Definition
The largest angle that an aircraft must be turned away from its intended ground track, into the wind, to hold that ground track during a maneuver. In a ground reference maneuver, this angle is required at the points where the aircraft is flying directly crosswind to the prevailing wind.
Plain English
It is the biggest amount the nose has to be pointed into the wind to keep the airplane tracking the line you want over the ground. The plane needs this biggest correction when the wind is hitting it from the side.
Context Anchor
In eights along a road, you use the maximum wind correction angle at the part of the turn where the wind is pushing the airplane sideways the most.
Derivation
Maximum comes from Latin maximus, meaning “greatest.” Correction means an adjustment that brings something back to the desired result.

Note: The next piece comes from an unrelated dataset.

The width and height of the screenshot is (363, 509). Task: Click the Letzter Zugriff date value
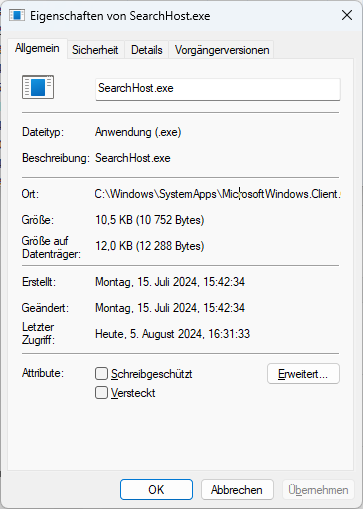point(172,334)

Angle means the amount of turn between two directions. Together, the phrase means the greatest heading adjustment needed to hold the intended ground path.
Why Pilots Care
Correct application prevents the aircraft from drifting off the intended ground track and maintains the symmetry of the maneuver pattern.
Grounding Statement
Picture the airplane being pushed sideways by wind while you try to trace a smooth path over the ground; the maximum wind correction angle is the moment you must point the nose farthest into that push.
Intuition Check
Do not read “maximum wind correction angle” as the strongest wind in the maneuver. It means the greatest heading offset needed to correct for the wind’s sideways push.
Example Sentence 1
Flying eights along a road in a strong crosswind, the student applied the maximum wind correction angle as the airplane crossed perpendicular to the road.
Example Sentence 2
Anticipating the maximum wind correction angle allows the pilot to smoothly adjust heading before the aircraft begins to drift off the reference line.